The cost of occupation is directly related to jobs. If we are all in this together, and somebody in the Treasury or wherever in the Government is saying, “Well, we’re not going to have this thing, because, in fact, we don’t want any sort of wobbles on the transition to the Local Government Finance Act arrangements and the business rates retention scheme and all that sort of thing”, that is fine, but it would be just as well if that were said outright and then we would all know where we were.
There does not appear to be any other reason for that. With the greatest respect to what the noble Baroness said, I do not believe that the figures add up in the way that she said. I do not believe that there are 800,000 gainers.
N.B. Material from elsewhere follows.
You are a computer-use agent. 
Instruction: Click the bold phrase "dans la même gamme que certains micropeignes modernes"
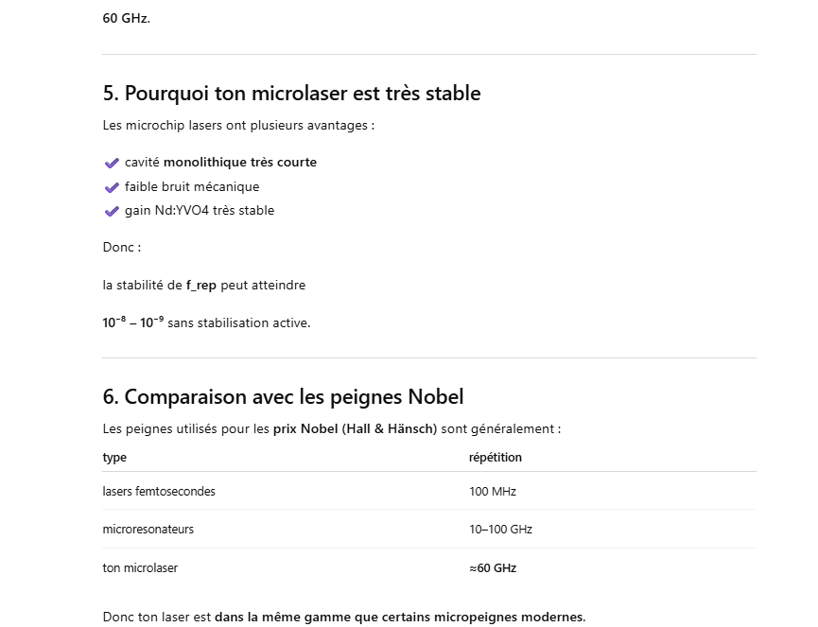[399, 618]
I do not see that in the figures there. It is an allocation of a large proportion of “don’t knows”, and that is not the same thing at all. Obviously the noble Baroness is entirely dependent in these things on the information that is provided by her department but there is a great deal of concern about the information, what it means and what is being claimed of it. Different interpretations are being attached to things that should have a straightforward meaning to everybody. This is a problem that we need to address.
If I might just comment on the Minister’s reply, I thank the Minister for that long reply at the end of what has been a very long day for her—I am sure she is looking forward to the conclusion of today’s debate—but I thought that reply was somewhat disappointing. As the noble Earl said, the Valuation Office report was interesting in part but the other section, if you look at the detail, seemed to say that there were no data on which it could really base that finding. The incredible thing was that all 500,000 of these others were placed as potential gainers from non-implementing. Not a single one was regarded as a loser. The credibility of that is open to suggestion.
If Ministers want a confrontational meeting, a meeting with the Valuation Office to really understand the basis of those figures might be helpful for your Lordships. If the Minister would agree to arrange that, it might be helpful. As I said, the quotation from the regulations from last year talked about the fair contribution based upon property values. The Minister is saying that to avoid turbulence we are actually going away from that principle. Lots of people would have gained by a revaluation, mainly in the retail sector but in other sectors, too. In a sense, they have the certainty that they will pay rateable values but higher than they should. But with that, I will not move that Clause 25 should not stand part.